Camp routine was based around the timing of the sun setting and rising – following on from our early night, the whole camp arose at about 5.30am as it got light. It was a chilly and relaxed start to the day. The day would see us queuing for vast swathes of it, and bidding farewell to our surplus kit.
|Early to bed, early to rise.....|
First off we had to queue in the centre of the camp for our day’s water ration – something which sounds straightforward, but which descended into farce pretty quickly as the many many volunteers struggled to develop a seamless and efficient process for handing out a fixed number of bottles of water to every person in front of them. We were glad to still have our extra kit with us at this point as it remained chilly in camp until late morning.
After queuing for breakfast, we then queued for the MdS shop where we all wanted a fancy MdS Buff, then for the proper queue of the day – the control checks. Here we got to stand in the sunshine (mercifully much warmer now, and indeed many folk were looking like they were burning) and await our turn to hand over our bags that weren’t coming with us on the race, then to pick up our water cards and race numbers, explain how heavy our race packs were and talk to the medical team who also gave us our medical cards and salt tablets for the week. In fact it was a pretty slick operation, and once inside the admin tent I was processed through with the minimum of fuss and churned out the other end stood blinking in the bright sunshine having one of those “oh no, what have I done?” moments – this was now very real. Everything I needed to survive the next week was in my bag on my back, and I had no way of changing things now. I’d managed to help out a couple of other competitors with excess kit prior to the control checks where they’d either lost items, or felt cold the night before – a silk sleeping bag liner and rucksack pouch were donated to the benefit of my fellow runners.
|Queuing for the final checks.|
In fact once we all got back to the tent there was much more of a calm atmosphere. It was almost as if the excess kit we’d all been fussing over and worrying about had been an unnecessary distraction and with it out of the way and our choices made, we could all relax a little. I was pleased that my kit choices made back in the UK were still broadly what I had with me – after all I’d trained with all my kit, had tried the food and knew what I would want with me on the race. The only additional items I had with me were a couple of spare Buffs which I forgot to take out of my pack and a little treat for Easter Sunday.
|Everything I could possibly need for a week in the desert.|
Today it got really hot between noon and 3pm – a taster of what expect during the week. Luckily today however the afternoon was spent drinking tea and eating biscuits in the shade of the tent (the tea and biscuits were kept back to be consumed before the race commenced).

▬▬▬▬▬▬

- QUESTIONS TO ANSWER:
a) Answer these questions from the camp account, one answer per line:
(i) At about what time did the whole camp get up?
(ii) Which two items were donated to other competitors before the control checks?
(iii) How was the afternoon spent?
b) Reproduce the part of the camp account starting with "Camp routine was" and going on through "until late morning.".
c) Write what comes next in the camp account, picking up after its final sentence.
The stored data after this point has no connection to the camp account.

Stored data
▬▬▬▬▬▬

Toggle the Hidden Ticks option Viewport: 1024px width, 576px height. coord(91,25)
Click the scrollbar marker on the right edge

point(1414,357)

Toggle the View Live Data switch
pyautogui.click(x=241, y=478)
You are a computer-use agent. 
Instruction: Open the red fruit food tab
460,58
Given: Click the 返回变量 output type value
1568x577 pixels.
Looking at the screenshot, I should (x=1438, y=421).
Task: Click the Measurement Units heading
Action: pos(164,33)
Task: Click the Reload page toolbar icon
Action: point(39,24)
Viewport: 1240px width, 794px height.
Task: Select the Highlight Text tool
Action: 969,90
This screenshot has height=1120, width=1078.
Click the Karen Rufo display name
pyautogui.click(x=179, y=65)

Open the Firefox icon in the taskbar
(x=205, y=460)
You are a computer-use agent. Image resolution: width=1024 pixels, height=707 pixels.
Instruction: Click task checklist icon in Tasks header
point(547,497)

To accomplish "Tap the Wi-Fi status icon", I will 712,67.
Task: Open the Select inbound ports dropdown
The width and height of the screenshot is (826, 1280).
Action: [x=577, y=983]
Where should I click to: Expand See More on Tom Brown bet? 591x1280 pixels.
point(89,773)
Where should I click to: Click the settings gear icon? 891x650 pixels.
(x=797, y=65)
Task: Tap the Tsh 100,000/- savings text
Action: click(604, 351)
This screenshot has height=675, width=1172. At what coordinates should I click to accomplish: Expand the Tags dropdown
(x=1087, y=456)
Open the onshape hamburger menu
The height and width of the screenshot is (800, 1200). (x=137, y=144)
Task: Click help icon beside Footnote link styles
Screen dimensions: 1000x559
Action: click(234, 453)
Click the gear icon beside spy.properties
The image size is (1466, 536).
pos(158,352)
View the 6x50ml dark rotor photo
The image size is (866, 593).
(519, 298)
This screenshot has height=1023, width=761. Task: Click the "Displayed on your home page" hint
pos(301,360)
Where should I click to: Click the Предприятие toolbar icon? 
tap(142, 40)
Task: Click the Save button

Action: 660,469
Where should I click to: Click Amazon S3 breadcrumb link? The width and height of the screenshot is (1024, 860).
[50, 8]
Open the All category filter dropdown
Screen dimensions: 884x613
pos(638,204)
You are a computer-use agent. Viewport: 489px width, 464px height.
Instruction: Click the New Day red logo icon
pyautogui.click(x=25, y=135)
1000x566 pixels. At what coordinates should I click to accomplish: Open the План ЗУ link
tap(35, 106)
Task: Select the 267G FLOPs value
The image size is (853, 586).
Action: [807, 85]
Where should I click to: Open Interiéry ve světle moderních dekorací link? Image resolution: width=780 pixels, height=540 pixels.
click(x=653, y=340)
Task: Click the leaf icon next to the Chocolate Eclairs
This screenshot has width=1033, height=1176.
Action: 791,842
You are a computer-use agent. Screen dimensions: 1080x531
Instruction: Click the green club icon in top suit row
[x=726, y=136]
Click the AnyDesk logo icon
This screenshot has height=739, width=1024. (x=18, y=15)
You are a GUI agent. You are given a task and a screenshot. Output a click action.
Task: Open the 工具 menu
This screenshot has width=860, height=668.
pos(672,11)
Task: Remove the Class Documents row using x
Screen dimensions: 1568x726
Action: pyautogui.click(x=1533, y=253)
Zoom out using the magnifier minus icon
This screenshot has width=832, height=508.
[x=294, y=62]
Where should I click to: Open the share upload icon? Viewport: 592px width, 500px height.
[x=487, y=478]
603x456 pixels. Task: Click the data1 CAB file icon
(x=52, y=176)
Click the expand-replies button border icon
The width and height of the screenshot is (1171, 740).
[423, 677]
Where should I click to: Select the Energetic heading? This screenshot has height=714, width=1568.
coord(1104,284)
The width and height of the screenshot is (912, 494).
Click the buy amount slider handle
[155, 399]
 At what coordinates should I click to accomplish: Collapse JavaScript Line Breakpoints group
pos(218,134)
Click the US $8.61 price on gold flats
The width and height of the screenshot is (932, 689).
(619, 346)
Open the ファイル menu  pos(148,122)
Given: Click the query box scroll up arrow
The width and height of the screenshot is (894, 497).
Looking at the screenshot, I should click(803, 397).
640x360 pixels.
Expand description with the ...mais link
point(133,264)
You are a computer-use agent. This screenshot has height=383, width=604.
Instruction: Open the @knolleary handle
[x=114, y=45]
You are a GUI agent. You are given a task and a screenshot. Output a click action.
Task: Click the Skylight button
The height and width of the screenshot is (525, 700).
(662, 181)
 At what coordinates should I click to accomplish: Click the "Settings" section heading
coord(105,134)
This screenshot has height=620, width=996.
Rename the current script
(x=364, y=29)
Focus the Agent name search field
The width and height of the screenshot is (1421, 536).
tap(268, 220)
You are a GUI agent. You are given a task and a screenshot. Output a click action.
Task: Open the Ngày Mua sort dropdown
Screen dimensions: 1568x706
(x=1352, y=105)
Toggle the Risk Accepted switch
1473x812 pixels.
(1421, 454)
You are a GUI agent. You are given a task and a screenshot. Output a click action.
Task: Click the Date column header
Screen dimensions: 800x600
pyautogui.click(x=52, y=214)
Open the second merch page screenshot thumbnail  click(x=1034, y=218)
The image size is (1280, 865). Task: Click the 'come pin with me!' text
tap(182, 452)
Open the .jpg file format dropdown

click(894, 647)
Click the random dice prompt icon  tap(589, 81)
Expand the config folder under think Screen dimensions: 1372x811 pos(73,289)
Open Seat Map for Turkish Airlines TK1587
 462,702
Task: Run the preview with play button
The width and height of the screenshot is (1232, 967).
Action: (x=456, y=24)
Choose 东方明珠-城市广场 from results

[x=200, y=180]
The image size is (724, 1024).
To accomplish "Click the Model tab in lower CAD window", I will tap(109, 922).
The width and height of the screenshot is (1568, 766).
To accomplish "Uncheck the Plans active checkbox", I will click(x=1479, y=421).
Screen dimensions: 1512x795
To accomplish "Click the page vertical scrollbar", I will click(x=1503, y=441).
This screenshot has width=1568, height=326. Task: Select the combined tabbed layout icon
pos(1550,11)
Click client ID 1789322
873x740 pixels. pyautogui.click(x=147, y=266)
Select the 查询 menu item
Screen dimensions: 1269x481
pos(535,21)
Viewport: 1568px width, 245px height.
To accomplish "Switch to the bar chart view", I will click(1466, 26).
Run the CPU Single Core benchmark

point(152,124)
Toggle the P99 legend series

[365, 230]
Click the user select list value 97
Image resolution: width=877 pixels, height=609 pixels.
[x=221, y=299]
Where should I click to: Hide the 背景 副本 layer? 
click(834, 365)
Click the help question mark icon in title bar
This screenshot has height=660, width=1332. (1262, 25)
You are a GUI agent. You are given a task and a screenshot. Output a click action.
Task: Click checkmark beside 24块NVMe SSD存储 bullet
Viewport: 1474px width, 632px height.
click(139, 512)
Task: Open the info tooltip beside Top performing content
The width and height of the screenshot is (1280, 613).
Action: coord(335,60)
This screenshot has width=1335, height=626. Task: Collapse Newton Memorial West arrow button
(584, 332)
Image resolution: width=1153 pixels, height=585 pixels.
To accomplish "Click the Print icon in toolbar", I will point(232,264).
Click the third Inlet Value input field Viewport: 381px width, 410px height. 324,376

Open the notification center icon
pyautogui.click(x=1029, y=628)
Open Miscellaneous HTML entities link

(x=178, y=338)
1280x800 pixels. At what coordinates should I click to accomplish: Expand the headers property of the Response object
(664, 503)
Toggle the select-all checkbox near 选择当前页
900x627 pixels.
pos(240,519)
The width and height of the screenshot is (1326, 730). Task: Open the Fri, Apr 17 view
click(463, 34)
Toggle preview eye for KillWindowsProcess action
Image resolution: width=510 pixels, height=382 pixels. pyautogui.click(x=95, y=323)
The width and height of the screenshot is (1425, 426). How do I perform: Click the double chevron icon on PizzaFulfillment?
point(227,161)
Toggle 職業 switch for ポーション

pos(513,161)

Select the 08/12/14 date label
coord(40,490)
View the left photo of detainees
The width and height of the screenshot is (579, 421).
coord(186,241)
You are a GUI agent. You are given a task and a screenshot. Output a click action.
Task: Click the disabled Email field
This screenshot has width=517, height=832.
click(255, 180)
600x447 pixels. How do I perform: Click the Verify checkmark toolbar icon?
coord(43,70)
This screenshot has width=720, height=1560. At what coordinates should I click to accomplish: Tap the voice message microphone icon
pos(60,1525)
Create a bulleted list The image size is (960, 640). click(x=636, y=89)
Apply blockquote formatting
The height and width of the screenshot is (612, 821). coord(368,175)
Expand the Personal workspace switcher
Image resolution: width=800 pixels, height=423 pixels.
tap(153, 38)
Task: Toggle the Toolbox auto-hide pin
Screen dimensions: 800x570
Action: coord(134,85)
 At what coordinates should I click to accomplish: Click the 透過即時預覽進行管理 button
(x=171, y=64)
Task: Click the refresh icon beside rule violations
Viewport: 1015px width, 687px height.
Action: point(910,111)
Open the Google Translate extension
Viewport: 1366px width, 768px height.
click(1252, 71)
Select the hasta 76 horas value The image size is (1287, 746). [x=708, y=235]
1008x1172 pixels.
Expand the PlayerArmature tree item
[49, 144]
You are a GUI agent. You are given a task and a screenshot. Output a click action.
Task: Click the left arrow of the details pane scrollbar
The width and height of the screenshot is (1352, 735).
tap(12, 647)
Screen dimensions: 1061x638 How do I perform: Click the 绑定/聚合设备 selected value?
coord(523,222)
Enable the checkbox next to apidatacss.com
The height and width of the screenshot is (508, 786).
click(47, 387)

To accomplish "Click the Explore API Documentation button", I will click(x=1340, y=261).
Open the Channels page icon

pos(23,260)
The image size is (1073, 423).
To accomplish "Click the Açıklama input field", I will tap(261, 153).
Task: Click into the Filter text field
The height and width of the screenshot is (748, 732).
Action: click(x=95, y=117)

▬▬▬▬▬▬

- ANSWER LIST:
a)
(i) About 5.30am.
(ii) A silk sleeping bag liner and a rucksack pouch.
(iii) Drinking tea and eating biscuits in the shade of the tent.

b)
Camp routine was based around the timing of the sun setting and rising – following on from our early night, the whole camp arose at about 5.30am as it got light. It was a chilly and relaxed start to the day. The day would see us queuing for vast swathes of it, and bidding farewell to our surplus kit.
|Early to bed, early to rise.....|
First off we had to queue in the centre of the camp for our day’s water ration – something which sounds straightforward, but which descended into farce pretty quickly as the many many volunteers struggled to develop a seamless and efficient process for handing out a fixed number of bottles of water to every person in front of them. We were glad to still have our extra kit with us at this point as it remained chilly in camp until late morning.

c)
The last bit of admin involved less queuing but was equally as vital – one of the race volunteers came round to each tent to issue our shit sacks for the week. I should explain, hopefully without breaching too many taboos, the toilets were set up as follows – for a wee, it was expected that you wandered what you deemed to be a civilised distance from the camp and sought to re-hydrate the parched landscape whilst enjoying the view. Clearly what some people felt was a civilised distance was not what others would consider appropriate. Mark in our tent was our top culprit, barely walking 10 paces from the back of the tent, but then he does live in Kilburn. For a more substantial requirement, some cubicles were set up around the camp comprising a tarpaulin wrapped around a metal frame. Inside each cubicle was a plastic stool (forgive the pun) with a hole in the seat. The idea was that you took your shit sack and hung it over the stool then did your business, cleaned up and took the bag out again (having first sealed it with a good knot) and placed it in the bin found outside. It sounds primitive, but it worked remarkably well – I didn’t hear of anyone getting a dodgy stomach throughout the week, which in previous years had been a major concern.
|That's Mark on the left - the furthest he went for a wee all week.|
Further good news for me was that my back, which had been really stiff and aching after our long journey from the UK to the desert was not causing me any great discomfort, and my calf muscle was feeling better all the time. With everything more or less in order our tent then settled down for the rest of the afternoon watching the pack sizes of other competitors and wondering how they could fit a weeks’ worth of kit into such a small bag. The only exceptions to this were other Brits who generally had packs of a similar size to mine, and the Japanese who as a rule had packs that wouldn’t have looked out of place on a Duke of Edinburgh bronze award expedition.
Later in the afternoon there was a pre-race briefing at which we heard about an 80 year old man taking part, and someone doing their 25th MdS. There was also a group of firefighters from France who would be pushing/carrying a chariot with disabled kids in it for the whole race. And an English guy doing it with an iron and ironing board, just for fun. Nuts, all of them.
|Race briefing in the hot afternoon sun.|
A more sombre dinner at the race organisers catering facility followed shortly after the briefing, and then off to bed early again, by now I for one was incredibly nervous about the following day. I didn’t sleep well.